Trunk’s solution? Companies should be fair, not nice, tell employees what they expect, and enforce it equally for executives and workers. Workers, on the other hand, should know that they can’t do it all, and be willing to walk away when they need to.
It’s a cure that presumes a certain amount of privilege – there are no coal miners or fast food workers who can float in and out of their careers as they choose. Still, it’s an interesting approach to the problem of work-life balance at tech companies: admit there’s no such thing, and make a choice.
Do you secretly crave an entrepreneurial lifestyle, complete with the opportunity to make money by your wits … and never ever have to process another TPS report as long as you live? If so, you’re probably plagued by the problem facing most would-be entrepreneurs: building a business takes time, and when you’re working for the Man, time is exactly what you don’t have.
“The question I’m asked the most (by far) when I meet and speak with fellow entrepreneurs is, ‘How do I know which business I should start?’ This one is always quickly followed by, ‘How do I start it while I’m still working my full-time job?'” writes entrepreneur Ryan Robinson. “This makes perfect sense. With how many businesses already exist out in the world, it can be difficult to come up with the right idea you should be spending your time on.”

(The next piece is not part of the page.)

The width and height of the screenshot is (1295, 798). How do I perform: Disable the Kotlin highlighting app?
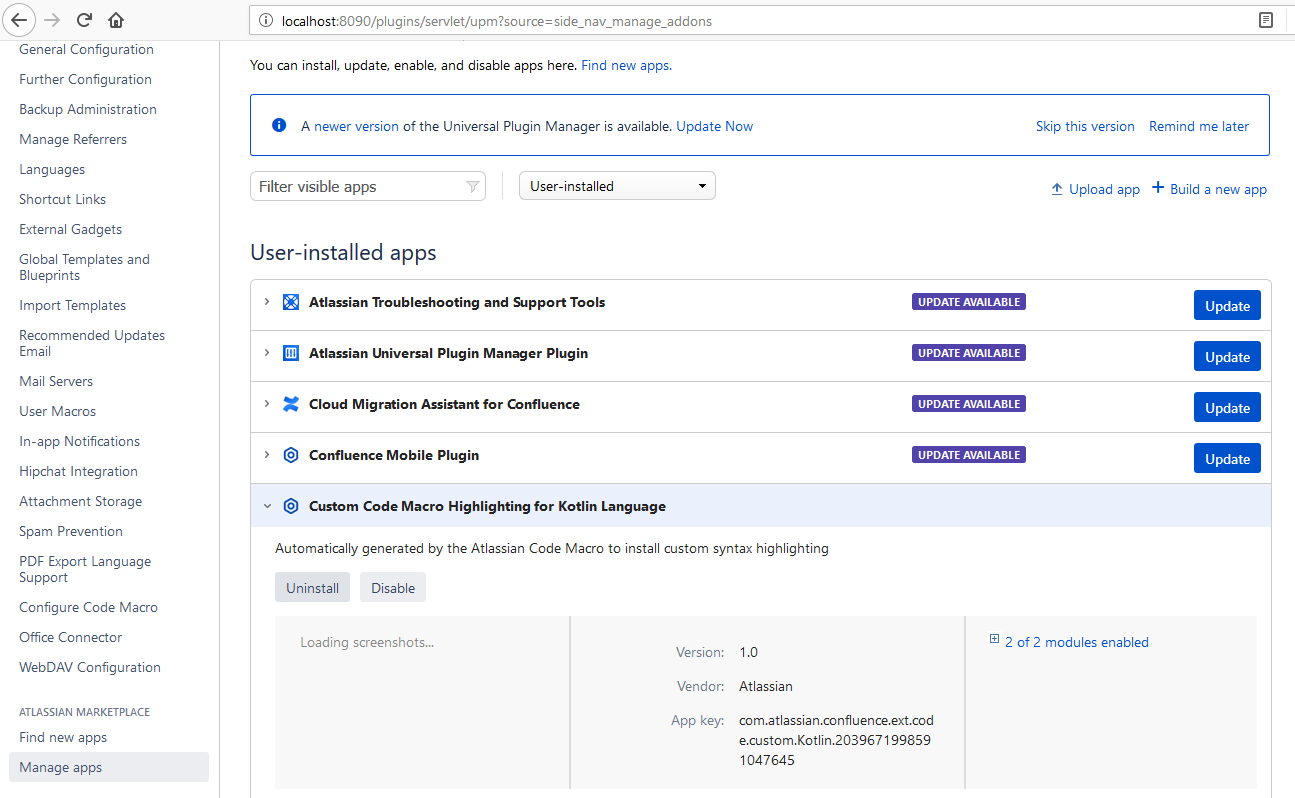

Robinson’s list of 65 business ideas, which encompasses everything from wedding photographer to greeting card writer to Uber driver, is a great place to start – no matter what you do for a day job, or where your aspirations lie.
“The key to happiness at your job isn’t about the big stuff — it’s all in the details,” Bryan and Leta write. “Whether it’s finding the perfect desk plant, eating a delicious snack or doling out a few well-deserved compliments, you’d be surprised how fast the little things can turn your day around.”
Their advice, which includes everything from taking a walk to doling out compliments to your co-workers, might not be anything you haven’t heard before, but compiled in one place, it’s a good reminder of how small changes can make a big difference – even when you’re relatively powerless over the big stuff that’s going on around the office.